§ TASK DIRECTIONS:
Copy the data below word for word, from the line containing "March 2021 (35, 1775)" through the end of the data. Leave out the pictures.

§ STORED RECORDS:
* * *
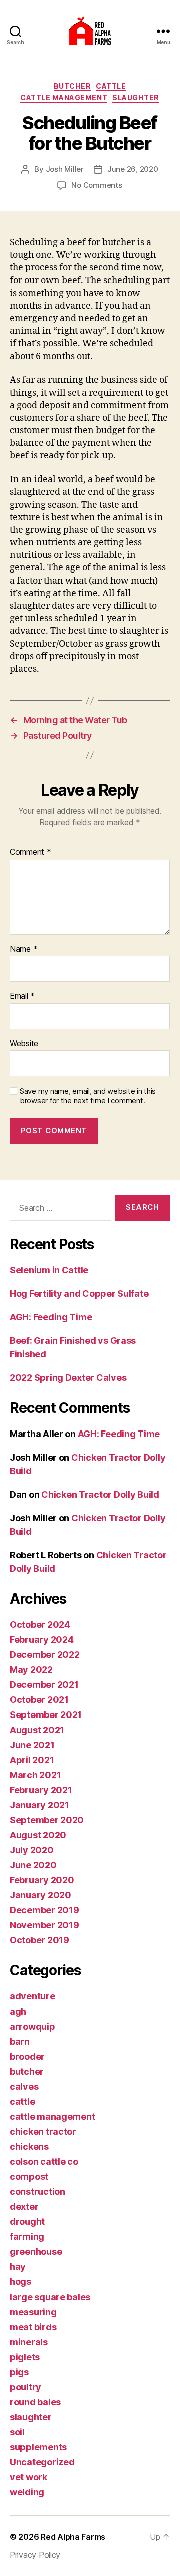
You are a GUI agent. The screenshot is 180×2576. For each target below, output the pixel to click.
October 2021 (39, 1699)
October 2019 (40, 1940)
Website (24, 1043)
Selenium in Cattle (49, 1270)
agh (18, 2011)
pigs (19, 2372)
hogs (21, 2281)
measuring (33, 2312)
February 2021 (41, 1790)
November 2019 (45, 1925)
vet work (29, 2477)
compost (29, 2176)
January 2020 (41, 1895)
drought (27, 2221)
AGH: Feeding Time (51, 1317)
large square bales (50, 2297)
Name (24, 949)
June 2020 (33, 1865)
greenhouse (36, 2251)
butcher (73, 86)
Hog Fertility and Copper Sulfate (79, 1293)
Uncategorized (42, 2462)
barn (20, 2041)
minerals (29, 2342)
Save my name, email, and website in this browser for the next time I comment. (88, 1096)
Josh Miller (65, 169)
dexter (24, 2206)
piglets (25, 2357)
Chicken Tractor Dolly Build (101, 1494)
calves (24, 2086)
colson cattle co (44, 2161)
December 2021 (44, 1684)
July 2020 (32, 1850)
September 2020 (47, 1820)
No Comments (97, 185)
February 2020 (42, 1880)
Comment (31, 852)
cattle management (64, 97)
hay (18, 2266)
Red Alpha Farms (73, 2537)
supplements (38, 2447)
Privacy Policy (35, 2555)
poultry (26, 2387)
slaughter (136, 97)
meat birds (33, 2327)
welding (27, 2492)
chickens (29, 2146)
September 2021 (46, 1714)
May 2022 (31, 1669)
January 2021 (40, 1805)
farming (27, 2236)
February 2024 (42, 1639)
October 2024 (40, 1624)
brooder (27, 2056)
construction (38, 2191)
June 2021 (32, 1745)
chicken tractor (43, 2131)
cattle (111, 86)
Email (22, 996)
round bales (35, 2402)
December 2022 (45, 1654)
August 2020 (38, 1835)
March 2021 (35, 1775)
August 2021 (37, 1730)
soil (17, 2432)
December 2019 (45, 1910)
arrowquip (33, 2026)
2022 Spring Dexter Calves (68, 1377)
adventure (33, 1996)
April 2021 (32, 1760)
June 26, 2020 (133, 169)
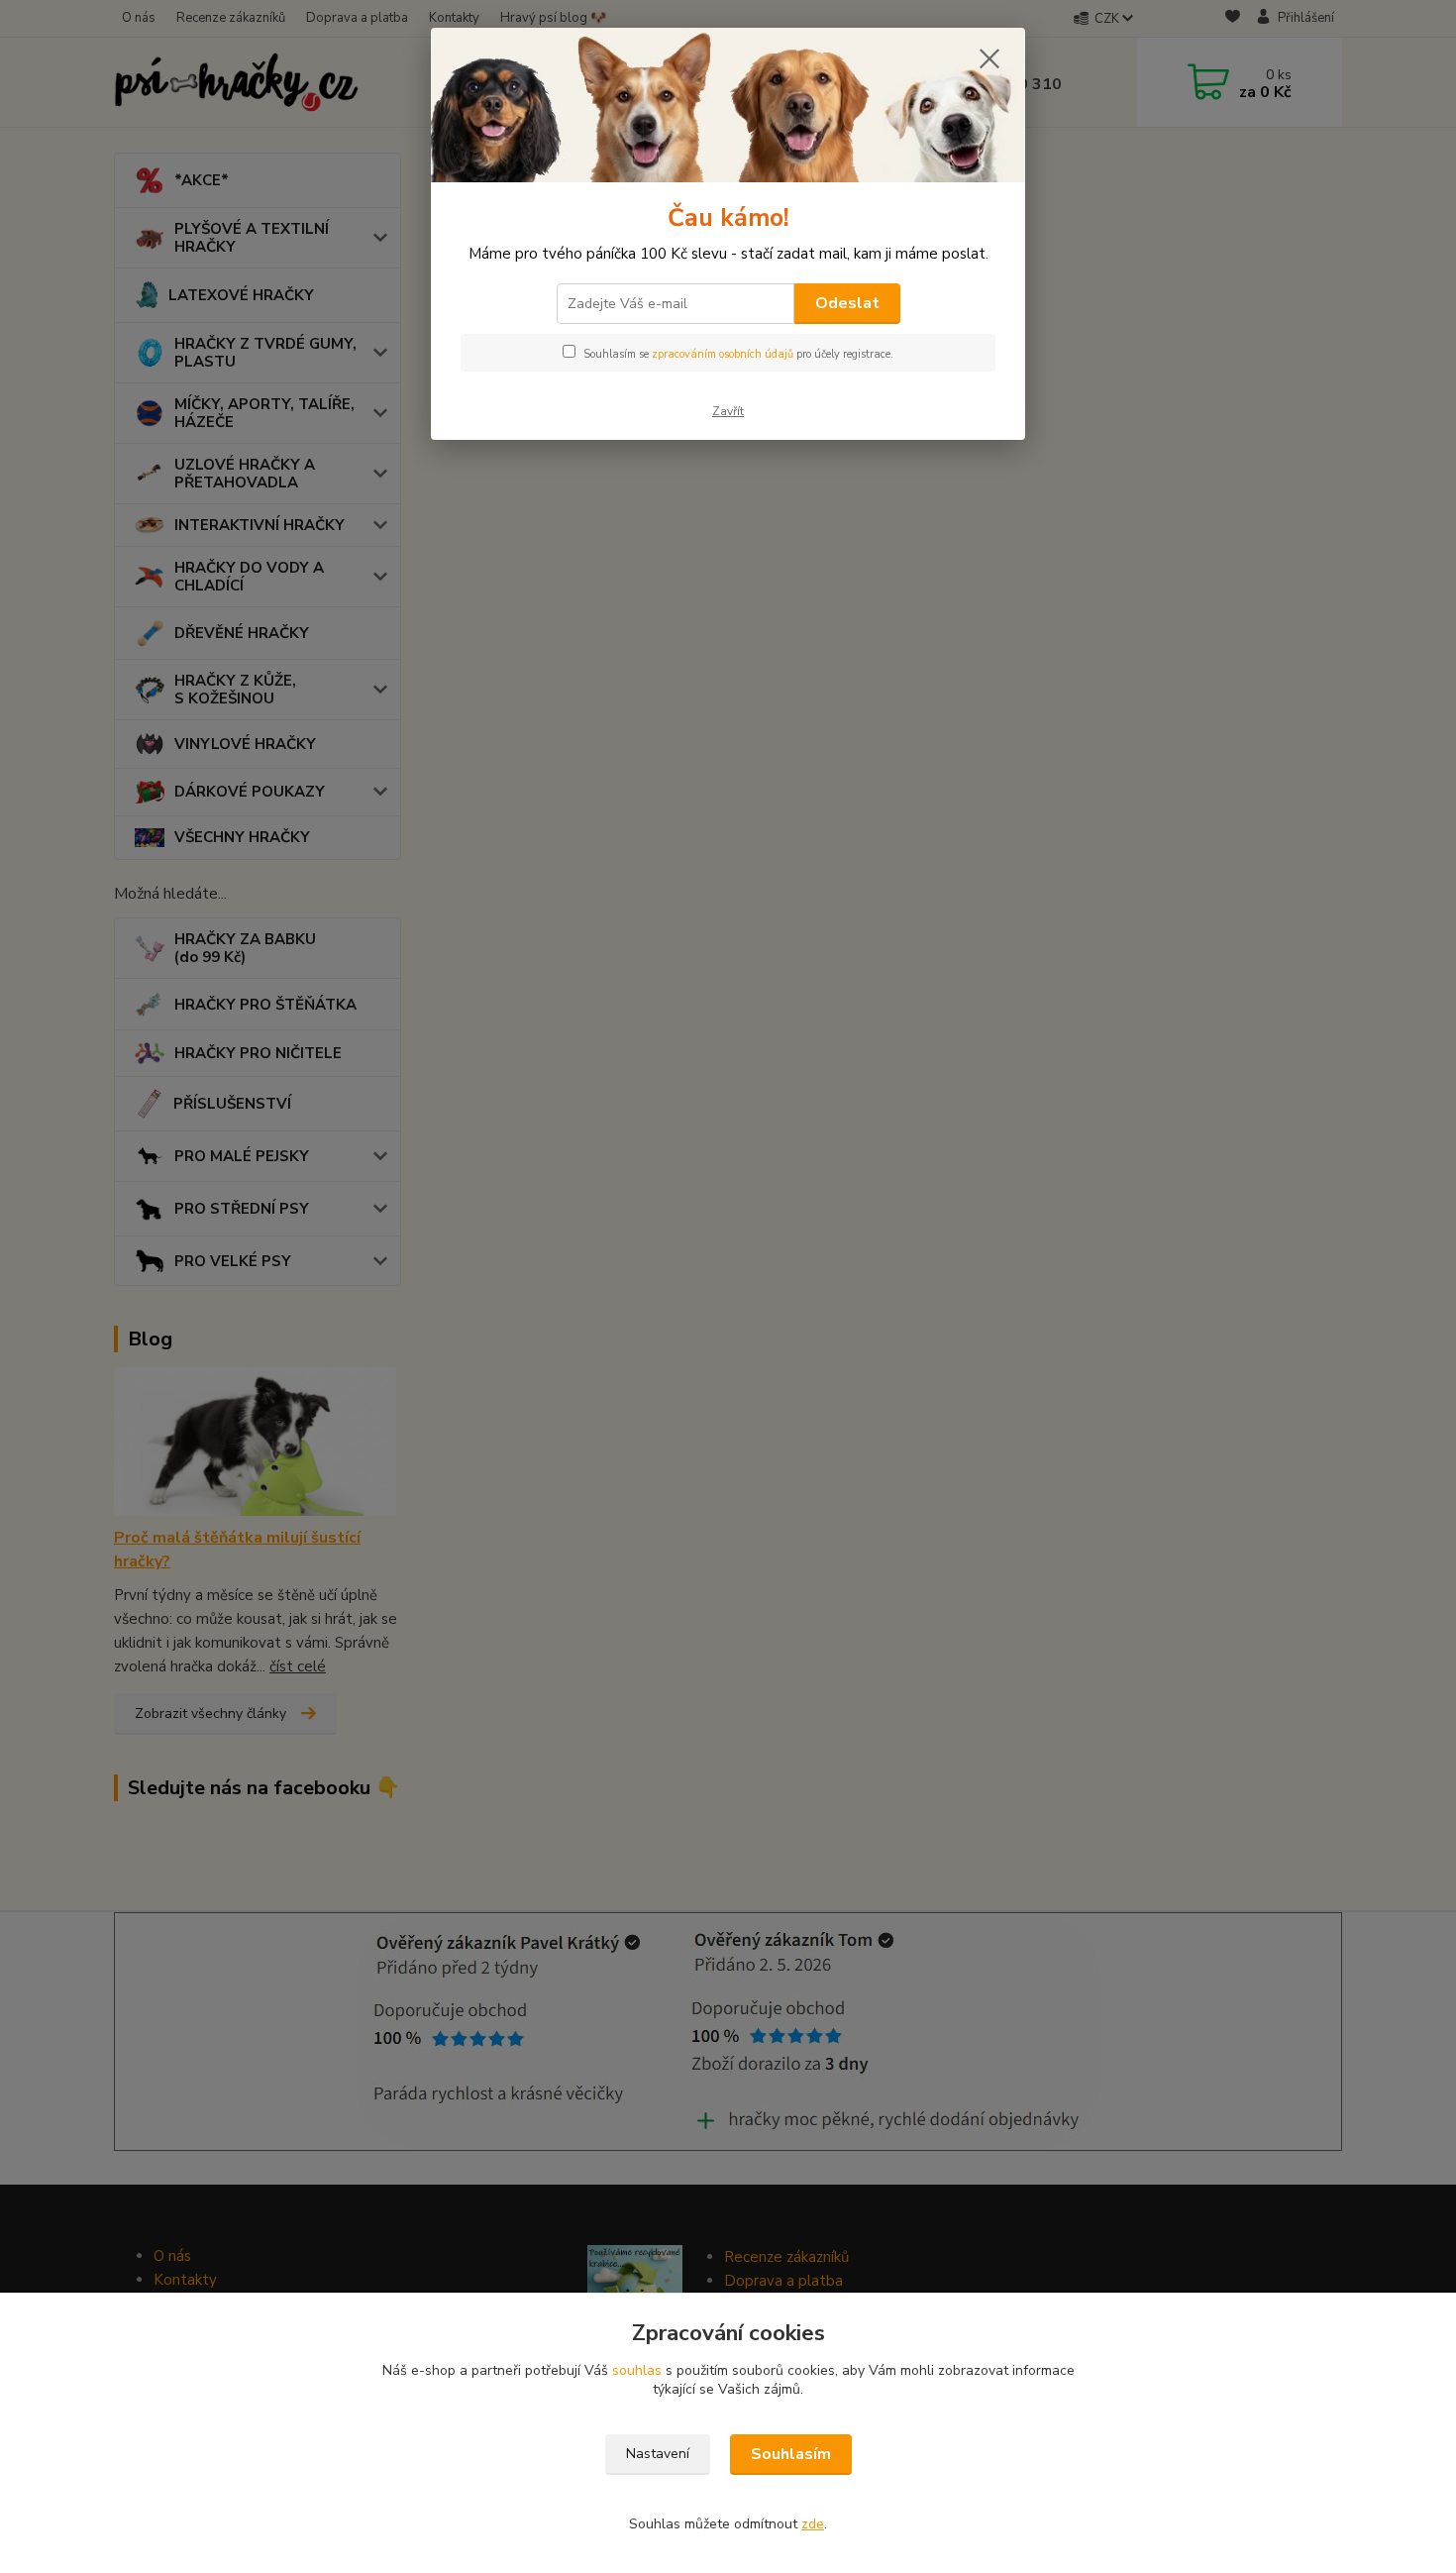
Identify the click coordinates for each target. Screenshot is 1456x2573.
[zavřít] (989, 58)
* * *
§ RESULT OF THIS EXERCISE:
March 2021 (35, 1775)
August 2021 (37, 1730)
soil (17, 2432)
December 2019 (45, 1910)
arrowquip (33, 2026)
2022 Spring Dexter Calves (68, 1377)
adventure (33, 1996)
April 2021 (32, 1760)
June 26, 2020 (133, 169)
Identify the click coordinates for each target. Screenshot is 1456x2573.
[zavřít] (989, 58)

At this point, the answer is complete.